Claudette and I were like mailmen. Every day, come rain, sleet or snow, we walked our route. People would smile and wave at us. They probably thought we were crazy. Because I was used to warm Florida winters, I bundled up in a heavy jacket, knit hat, corduroys, thick socks and a scarf over my face. Claudette usually donned just a hoodie. We both wore out several pairs of sneakers.

Walking became a priority. If anything came up that might prevent me from doing it, I always worked around it. I would go out to walk earlier, or walk afterward.
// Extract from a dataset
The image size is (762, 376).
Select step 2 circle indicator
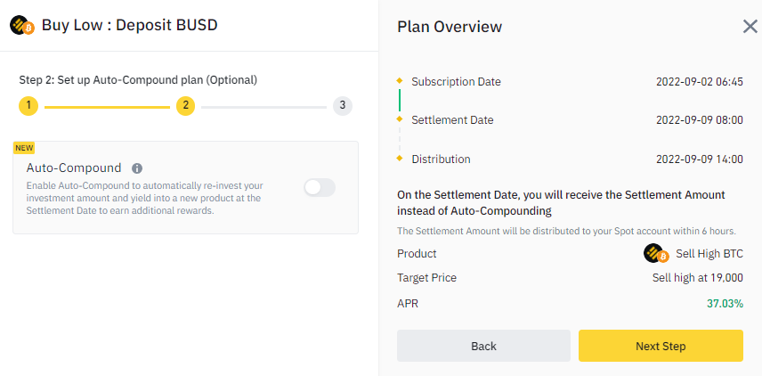click(x=185, y=106)
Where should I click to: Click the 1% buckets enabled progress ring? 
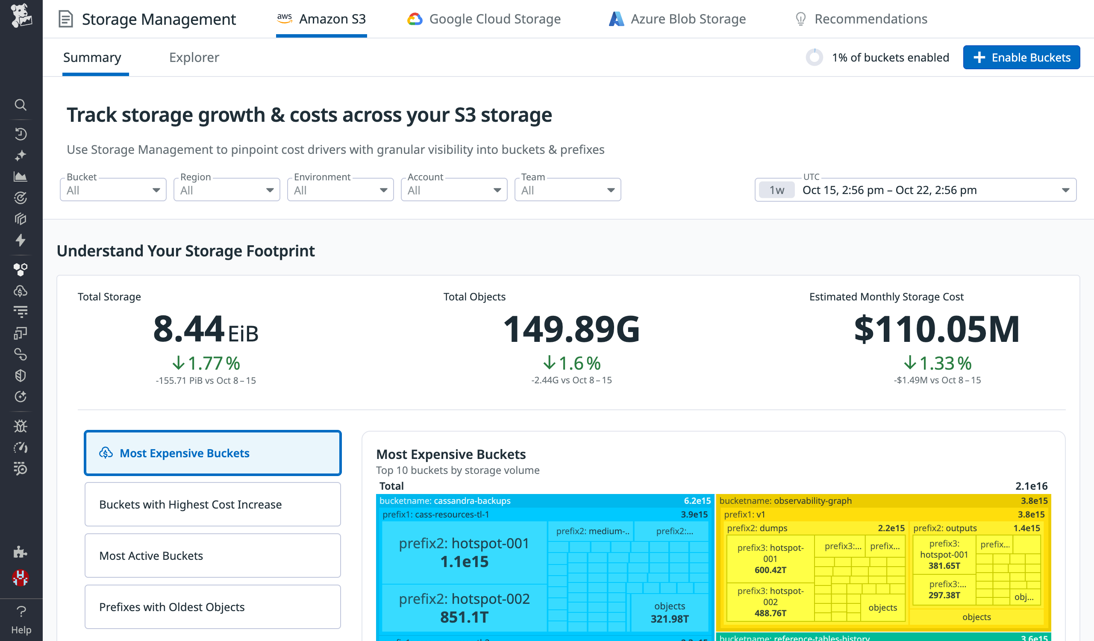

If Claudette couldn’t go for some reason, I went anyway. Seven days a week.

Ice was the only thing that still scared me. I didn’t want to slip and fall and break my bones! On really cold mornings the sidewalks in the shade glazed over. Claudette and I had some close calls where we almost fell but caught each other in the nick of time. So I bought a stepper at a garage sale that I could use at home on icy mornings. I also had a Pilates for Dummies tape for backup.

My wedding ring began to slip off. My face looked thinner and my thighs firmer. I would have fit into all the clothes I’d given away! And I felt great. One wonderful benefit of exercise is that it alleviates depression. I didn’t even know that I’d been depressed until I began to feel better.

The next time I went to my doctor, I couldn’t wait for him to ask me how I’d lost twenty pounds. I was ready to tell him how his whistle had woken me up, and how since then I’d dedicated myself to walking. But to my surprise, he didn’t say a word about my weight. He frowned when he looked at my chart and afterward handed me a slip of paper to get blood work.

It was only when I went to the lab for my blood work that I realized my weight loss had made an impact on him.

“The results of your thyroid test should be back in a couple of days,” the nurse said.

My thyroid test? And then it hit me. The doctor attributed my weight loss to an out-of-kilter thyroid! As if I couldn’t have lost this much weight on my own!

Oh, well. It didn’t matter what the doctor thought. My thyroid test came back normal. My LDL was down now, and my HDL was up. My blood sugar was no longer in the pre-diabetic range. I had done it all myself, simply by putting one foot in front of the other.